Harry Shearer once did a bit on his radio show where Rivers, seeking employment, says "I'll work for any network, except Al-Qaeda. But with my agent . . ." I'm sure there remain plenty of openings. The car bomb circuit has yet to find its aging diva.

God bless World War II. Without it, many Americans would be lost in a relativist hell, unable to brandish mass murder as an example of human morality. Time/Life is still actively peddling its "World At War" series, and the ads contain the standard footage of Nazis marching, Hitler and Goebbels bellowing, kamikaze pilots crashing, anti-aircraft weapons blasting. You'll never go broke with this approach. WW2 is an endless moneymaker, as well as a nifty propaganda device. It's as though the Germans and Japanese were unique in world history when it came to repression and savagery.

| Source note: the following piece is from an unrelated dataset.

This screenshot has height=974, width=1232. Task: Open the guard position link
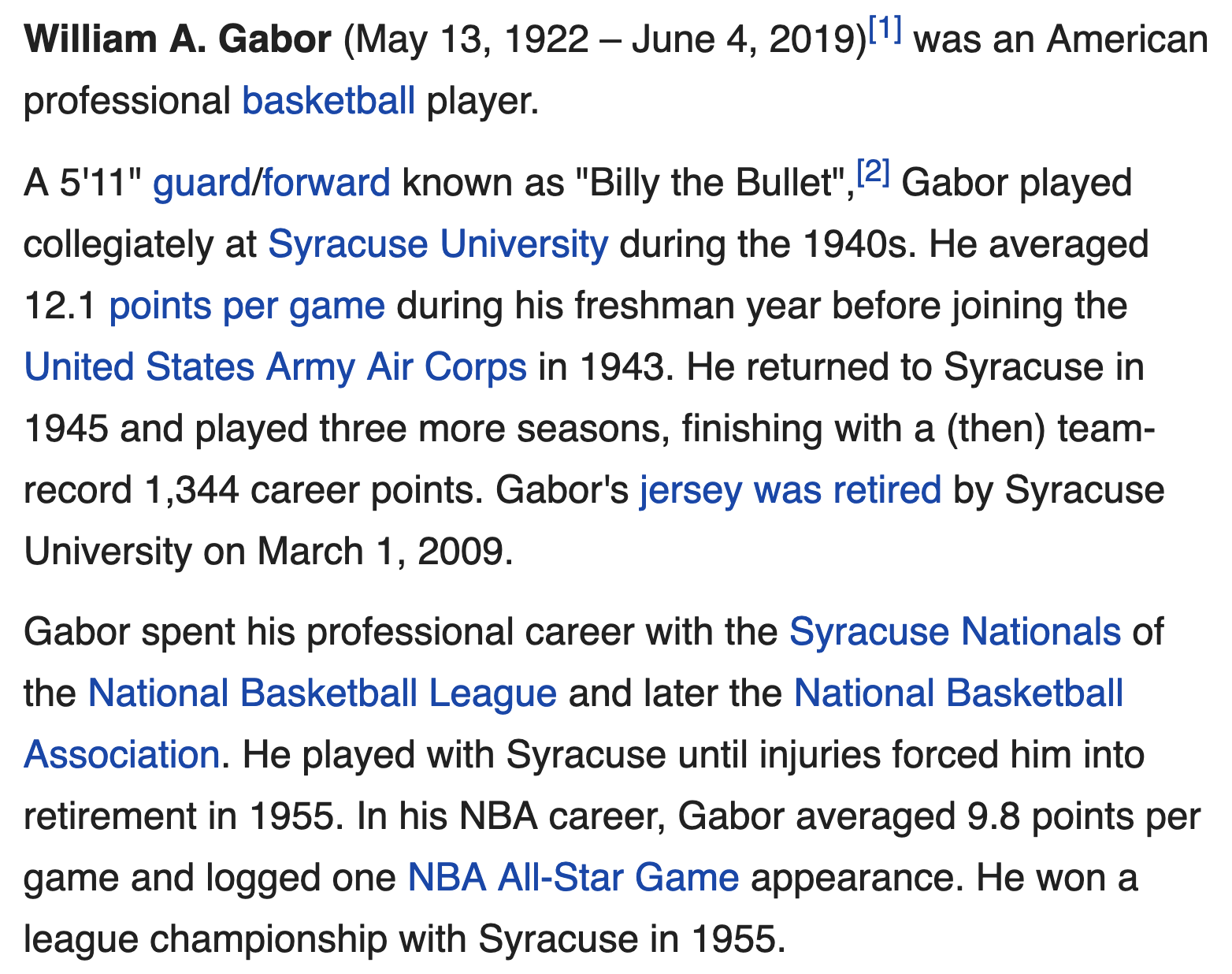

Given our militarist culture, where millions revel in American aggression, you'd think that there'd be markets for less-celebrated conflicts, like say the Philippine-American War. Where's that DVD set? From 1899-1902, the U.S. kicked serious ass, slaughtered hundreds of thousands of Filipinos, defeated a nationalist insurgency, establishing itself as a young imperial power. Can you imagine the cable news coverage of that demonstration of American might? The sound of multiple orgasms from Fox News alone would drown out the competition. In a time when we can barely hang onto Afghanistan, such reminders are not only necessary, but potentially profitable.

Caught an ad for Chantix last night, Big Pharma's latest anti-smoking "cure." Apart from the fact that pharmaceutical companies are using the general public as lab rats, the side effects of Chantix intrigue me. There's a risk of depression and suicide, which some might consider worse than smoking itself. But then the smooth narrator warned that Chantix use could result in "strange dreams" and weird mental images. Now that's something I can get with. Who needs nicotine when Pfizer's dealing designer acid?